A potential limitation of the study is its relatively small sample size which may weaken the regression predictions in the random forest machine learning model. It should also be considered that some of the results might lose statistical significance after Bonferroni correction when multiple statistical tests are conducted for a single dataset. Furthermore, longitudinal studies could provide valuable insights into the temporal stability and predictive validity of the findings, thereby adding to the validity and applicability of the EQ-5D-5L questionnaire in different contexts.
One of the main advantages of adapting the EQ-5D-5L version is the opportunity to introduce new strategies for patients and healthcare teams in managing health-related trade-offs. Taken with other measures of patient health, the questionnaire has the potential to help create more supportive, effective, affordable patient-centered care [36] for patients with multimorbidity in Lithuania.

5. Conclusions

The Lithuanian version of the EQ-5D-5L questionnaire is demonstrated to have robust validity and reliability through various assessments, including the correlation with other life quality and health measures, the Shannon index, a random forest regression machine learning model, Cronbach’s alpha, and inter-item correlations. Consequently, this instrument effectively measures the quality of life in patients with multimorbidity. The study results reveal that lower quality of life is evident among Lithuanian patients with multimorbidity who have chronic diseases such as angina pectoris, heart failure, atrial fibrillation, and joint diseases or belong to specific sociodemographic groups, including individuals aged 60 and above, women, or those who are unemployed.

Supplementary Materials

The following supporting information can be downloaded at https://www.mdpi.com/article/10.3390/medicina61020292/s1, Figure S1: Random regression forest model architecture; Table S1: EQ-5D-5L ceiling effect, Shannon index (H’) and Shannon evenness index (J’) values; Table S2: Spearman correlations between different EQ-5D-5L questionnaire groups; Table S3: Random forest model results; Figure S2: Weighted frequency of absolute EQ-5D-5L overall score prediction errors in the random forest model for training (blue) and validation (red) data sets.

Author Contributions

Conceptualization, I.L. and O.V.; methodology, O.V. and D.V.; software, D.V. and O.V.; validation, D.V., O.V. and A.K.; formal analysis, D.V. and O.V.; investigation, O.V.; resources, O.V. and D.V.; data curation, A.K. and L.J.; writing—original draft preparation, O.V. and D.V.; writing—review and editing, all authors; visualization, D.V. and O.V.; supervision, I.L. All authors have read and agreed to the published version of the manuscript.

Funding

The study was funded by the European Union Fund Investment Action Program grant number “08.4.2-ESFA-K-616-01-0003” as a part of the TELELISPA project.

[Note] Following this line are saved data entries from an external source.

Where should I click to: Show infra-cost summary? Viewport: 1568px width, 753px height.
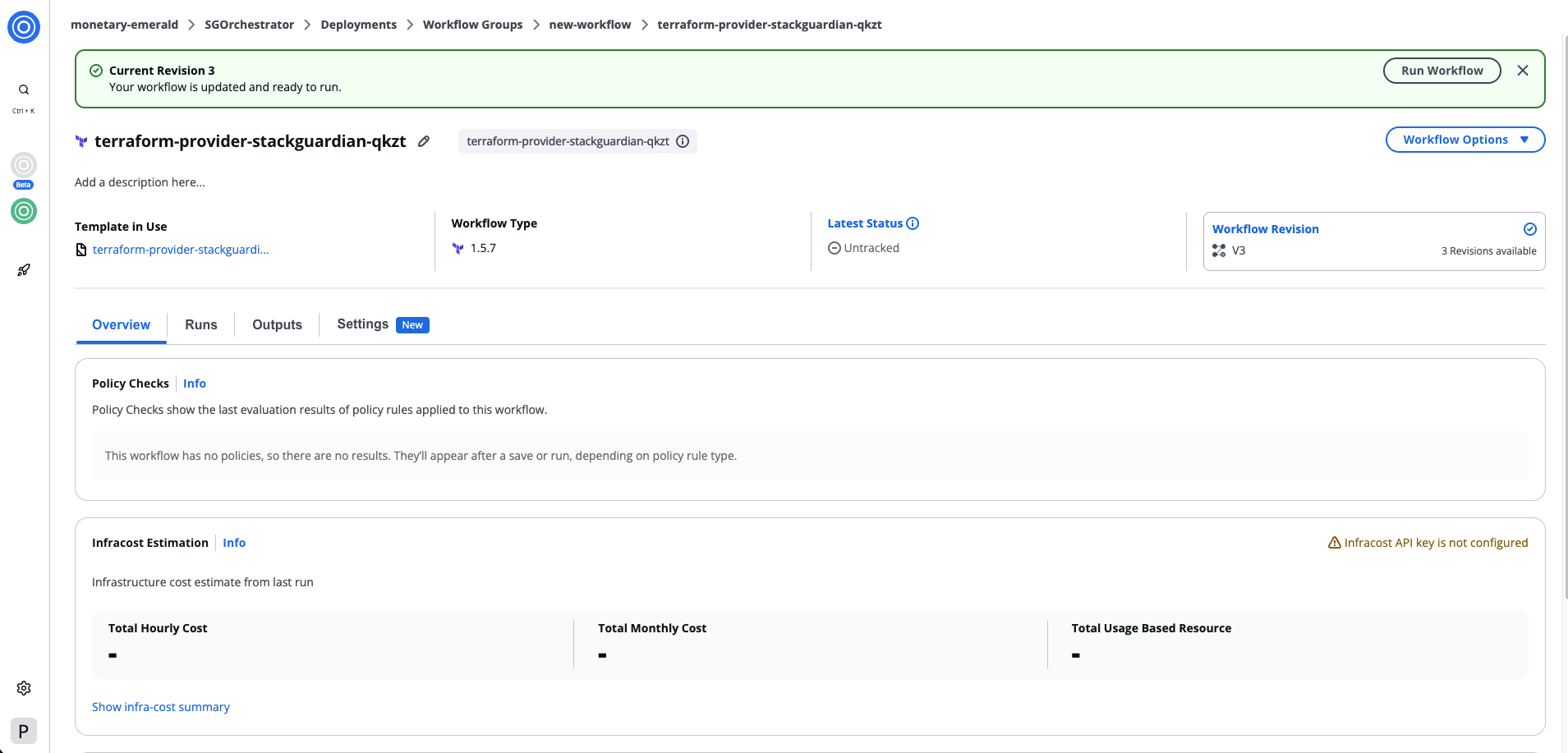[161, 707]
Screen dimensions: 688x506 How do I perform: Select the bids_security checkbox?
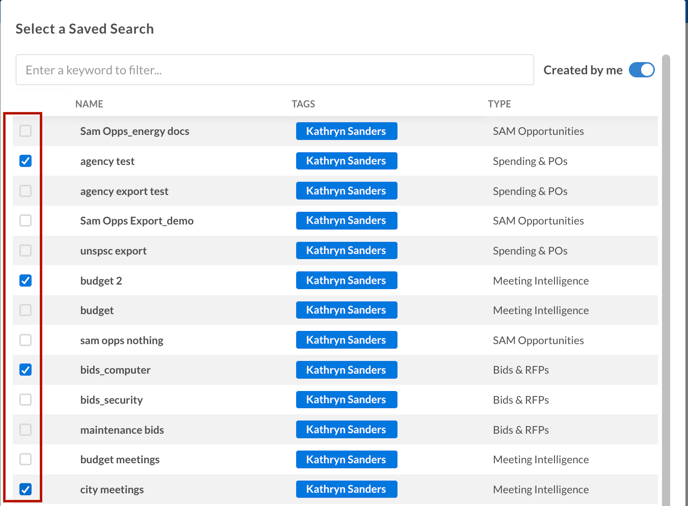pyautogui.click(x=25, y=400)
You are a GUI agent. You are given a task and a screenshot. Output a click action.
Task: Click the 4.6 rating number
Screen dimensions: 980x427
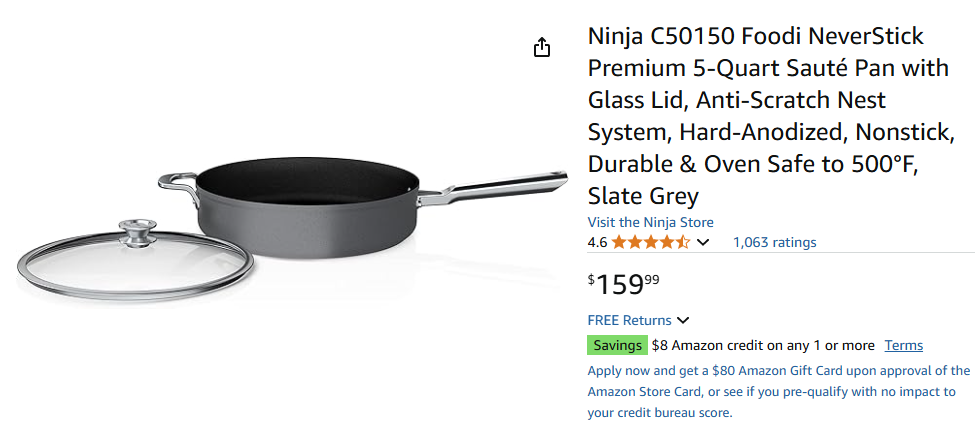pyautogui.click(x=597, y=242)
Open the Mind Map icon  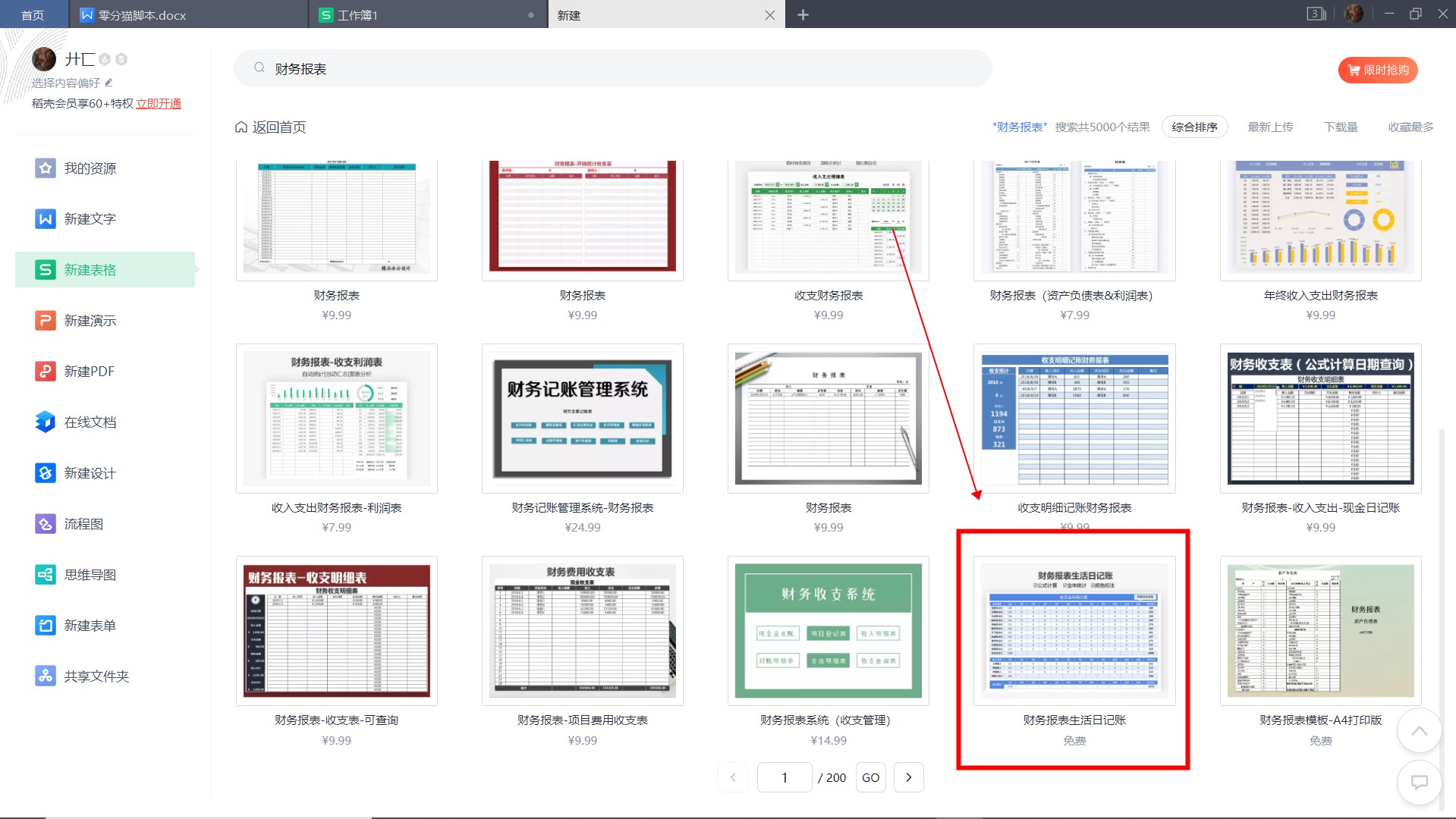[x=46, y=575]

Institutional Review Board Statement

The survey was approved by the Lithuanian Bioethics Committee on 5 March 2021 (protocol no. L-21-03/5), to be conducted by the Department of Family Medicine at the Lithuanian University of Health Sciences with seven primary care centers partners from the Kaunas, Šiauliai, and Tauragė municipalities in 2021–2022 as a part of the TELELISPA project “Improved healthcare quality for patients with multimorbidity in Lithuania” (No. 08.4.2-ESFA-K-616-01-0003). Each participant received a written form about the purpose of the study and gave informed consent for their participation. All the methods were carried out in accordance with the relevant guidelines and regulations. The respondents’ data have been depersonalized.

Informed Consent Statement

Informed consent was obtained from all the subjects involved in the study.

Data Availability Statement

Data are available upon reasonable request.

Acknowledgments

The authors wish to thank the patient and public involvement group for their time and participation, as well as the colleagues from our partnering primary healthcare facilities for their valuable contributions.

Conflicts of Interest

The authors declare that they have no competing interests. The authors had no direct influence on data collection.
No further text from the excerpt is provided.